-- SOURCE EXTRACT follows --
Now, that one might not seem to connect to us particularly, since we don’t have any rich folk of that type among us. The principle still holds, though, as it connects to the previous two sections. We need to remember that we stand under the law of God, that we cannot control the circumstances of our life, that even our life comes to us as a gift from his hand, and that we are liable to his judgment for what we’ve done. The only way to escape that judgment is by his grace—by casting ourselves on his mercy. We have to accept that we aren’t in control, God is; we have to accept that we cannot judge his law, but his law judges us, and that we cannot be good enough on our own to get a good judgment.

James’ purpose in laying all this out is not simply to call out sinners in the church, though there was evidently need for that—indeed, there’s always some need for that. His purpose, rather, proceeds from the previous section: he has called his hearers to be purified of their double-mindedness and to commit wholly to God, but he knows that many of them will resist that call. He knows that they are proud, and that they see his call to humility as foolish; they’ve bought into the world’s wisdom, and they’re comfortable with one foot in the church and one in the world. As such, he takes pains to make it clear to them that their arrogance is the true foolishness, because it leads them to act as if they have far more control than they in fact have, and that can only get them into trouble, sooner or later. His purpose is to show them the downside, the ultimate pointlessness, of continuing on living that way.

This whole passage, then, is in service of James’ statements earlier in chapter 4: “Do you not know that friendship with the world is enmity toward God? Do you not know that you cannot have the best of both?” Therefore, he says, “Wash your hands, you sinners”—deal with the specific outward behaviors he’s addressing in this passage—but not simply for their own sake; rather, he’s highlighting these behaviors to demonstrate and illustrate the double-mindedness of many of his hearers. That’s his primary concern; he’s not just calling them to change their behavior, but to purify their hearts.
-- SOURCE EXTRACT concluded --
Carry the commentary on James chapter 4 forward from its last sentence. The listing that follows is taken from a separate source.
-- SUPPLIED RECORDS follows --
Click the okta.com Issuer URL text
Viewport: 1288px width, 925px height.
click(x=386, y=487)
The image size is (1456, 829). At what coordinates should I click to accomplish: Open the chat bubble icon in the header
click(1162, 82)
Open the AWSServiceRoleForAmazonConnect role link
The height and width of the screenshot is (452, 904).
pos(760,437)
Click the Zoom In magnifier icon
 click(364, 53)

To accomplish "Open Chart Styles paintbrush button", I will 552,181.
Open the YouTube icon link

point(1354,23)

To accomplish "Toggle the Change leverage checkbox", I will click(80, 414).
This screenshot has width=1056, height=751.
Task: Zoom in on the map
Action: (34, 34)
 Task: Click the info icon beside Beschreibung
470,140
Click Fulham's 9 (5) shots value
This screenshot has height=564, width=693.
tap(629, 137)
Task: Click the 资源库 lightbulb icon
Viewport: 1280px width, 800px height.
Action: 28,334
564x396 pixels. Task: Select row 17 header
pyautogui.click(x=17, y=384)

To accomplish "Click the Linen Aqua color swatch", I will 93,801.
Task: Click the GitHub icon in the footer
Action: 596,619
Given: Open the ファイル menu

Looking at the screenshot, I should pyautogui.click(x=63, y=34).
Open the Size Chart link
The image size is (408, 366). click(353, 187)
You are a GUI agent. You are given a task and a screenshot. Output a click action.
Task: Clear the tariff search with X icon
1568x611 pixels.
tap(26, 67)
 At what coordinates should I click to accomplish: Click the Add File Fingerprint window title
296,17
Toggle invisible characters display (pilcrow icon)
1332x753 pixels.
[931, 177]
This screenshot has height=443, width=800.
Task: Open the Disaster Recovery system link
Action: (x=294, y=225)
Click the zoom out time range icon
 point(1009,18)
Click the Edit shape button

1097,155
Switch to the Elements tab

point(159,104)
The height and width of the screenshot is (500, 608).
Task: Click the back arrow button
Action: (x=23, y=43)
-- SUPPLIED RECORDS concluded --
## RESULT BELOW
This is an area where God’s been working on me, these last few weeks. After our last presbytery meeting, as I was driving back from Rochester, God convicted me of the dividedness of my own mind and heart, of the ways in which I don’t serve and follow him whole-heartedly. He gave me a sense of how much of my energies are dissipated in ways that aren’t really fruitful, that there are things in my life that need to be pruned away, or at least pruned back. Jesus, you’ll remember, talks about that in John 15, about how the vinedresser prunes every branch that doesn’t bear fruit. This isn’t exactly his point, but the principle applies, I think. I have to admit that I am not, within my own mind and heart, simple, whole, at one; rather, I’m at war within myself.

Such, of course, is the human condition; this isn’t just me, it’s something that’s true of all of us to one extent or another. But I found myself strongly convicted of it, and driven to pray that God would correct it—that he would purify my heart and mind, that he would give me an undivided heart so that I might be always moving toward the same goal, in the same purpose. I prayed, and I’m still praying, that he would prune away all the efforts and occupations in my life which don’t bear fruit, all the activities that produce nothing of value, all the wasted effort and wasted motion that dissipate my energies and produce heat but no light.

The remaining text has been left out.